From 1958 to 1969 they were involved with the annual Miss North Carolina Pageant. The company provided fabric for wardrobes that were given to each year's winner. They also provided fabric for the presentation gown that each winner wore to represent North Carolina in the annual Miss America Pageant.[16]

Company comes to an end

The textile companies and plants owned and operated in full or in part by the Cone family were Revolution Cotton Mills, Asheville Cotton Mills, Minneola Manufacturing Company, Salisbury Cotton Mills, Cliffside Mills, Eno Cotton Mills, Granite Finishing Works, Tabardrey Manufacturing Company, Florence Mills, John Wolf Textiles, Olympic Products, and American Spinning Company.[1]

The company went private again in 1983 with the threat of a takeover by Western Pacific Industries. At the time the company had twenty-one plants and 10,800 employees.
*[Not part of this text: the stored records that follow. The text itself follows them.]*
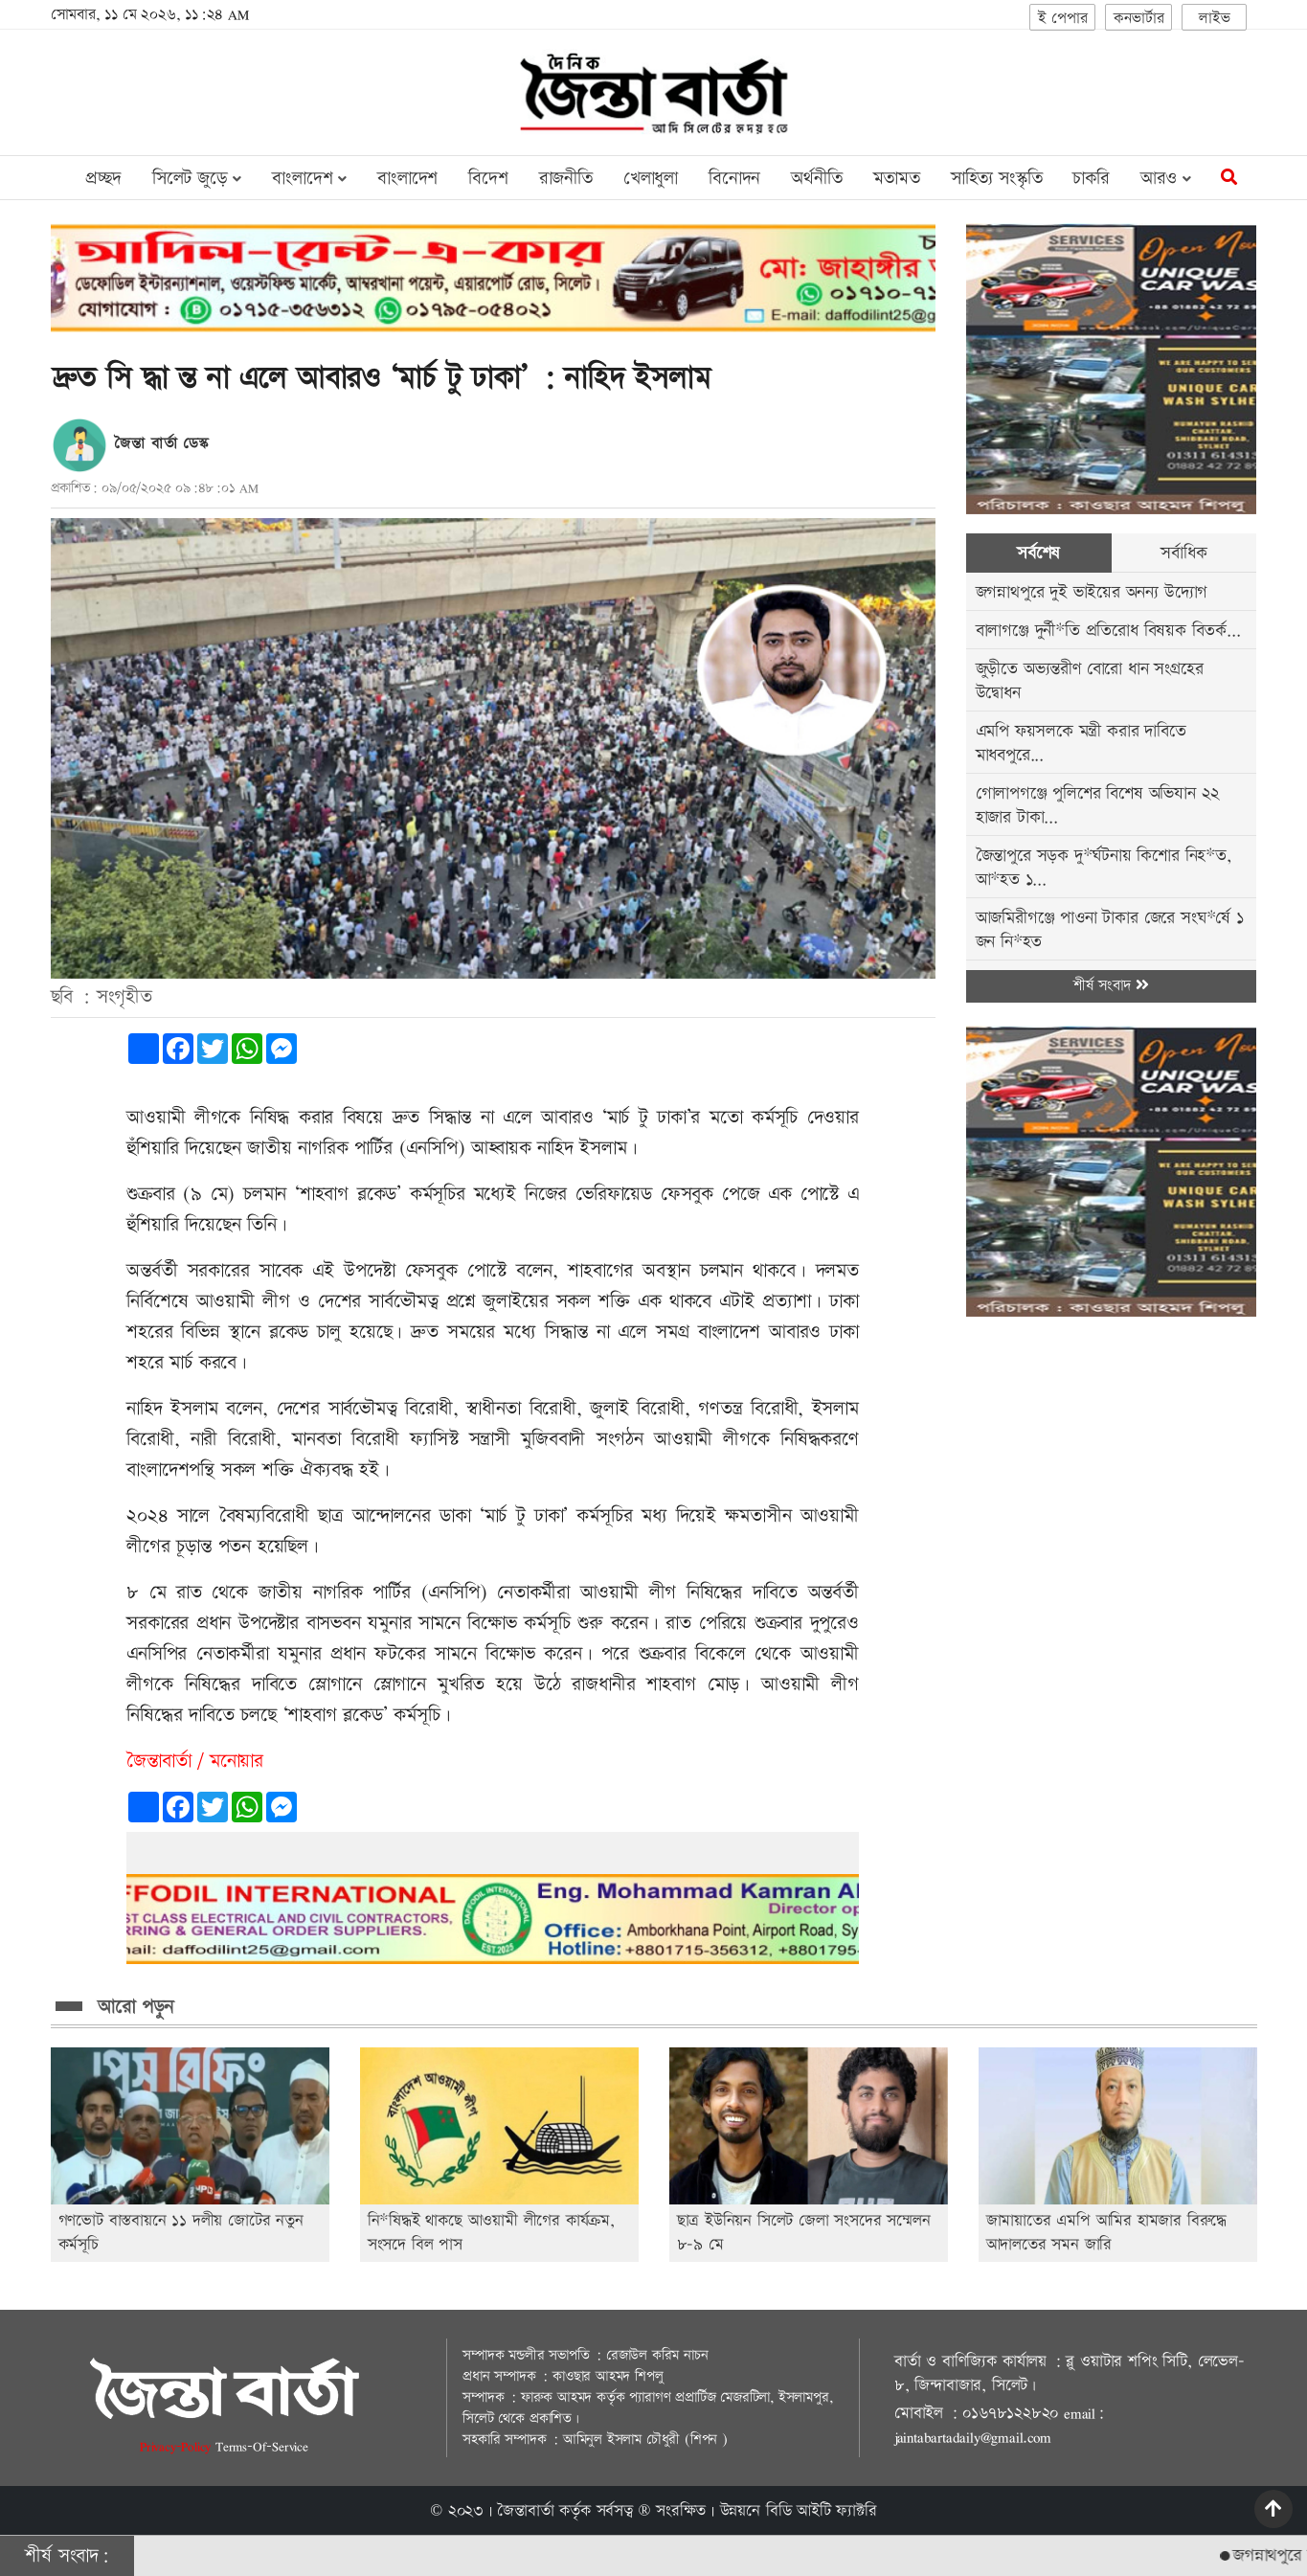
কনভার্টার (1138, 19)
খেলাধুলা (650, 179)
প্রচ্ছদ (103, 179)
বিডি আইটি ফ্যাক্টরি (821, 2510)
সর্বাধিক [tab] (1183, 553)
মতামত (896, 179)
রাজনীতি (566, 179)
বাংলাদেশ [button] (309, 179)
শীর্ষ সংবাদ (1110, 986)
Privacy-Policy (177, 2446)
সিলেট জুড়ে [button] (196, 179)
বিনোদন (734, 179)
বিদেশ (487, 179)
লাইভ (1214, 19)
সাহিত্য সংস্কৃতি (997, 179)
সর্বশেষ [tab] (1038, 553)
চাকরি (1090, 179)
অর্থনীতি (816, 179)
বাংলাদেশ (407, 179)
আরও (1165, 179)
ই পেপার (1062, 19)
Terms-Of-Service (261, 2446)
The company then had a value of $385 million.[17][18] In 2003, Cone Mills Corporation filed for Chapter 11 bankruptcy protection. By 2004, all of Cone's assets had been acquired by W. L. Ross and Company and were then combined with what remained of Burlington Industries to form International Textile Group.[19]

The Cone Mill Villages

Mill villages were company-owned towns, built from scratch by textile mills to house their factory workers and their families. In the early 1900s, Cone Mills Inc. built five self-sufficient villages to serve its Greensboro factories. These villages included churches, schools, baseball fields, community centers, and company stores in addition to houses that were leased to mill workers. At their peak, the Cone mill villages covered 450 acres (1.8 km2) and housed 2,675 workers in about 1,500 houses. A separate mill village, East White Oak, housed African-American workers. Thousands of workers and their families made their lives in these “towns within a town” until the company began selling the houses (sometimes to workers) in the late 1940s.[20]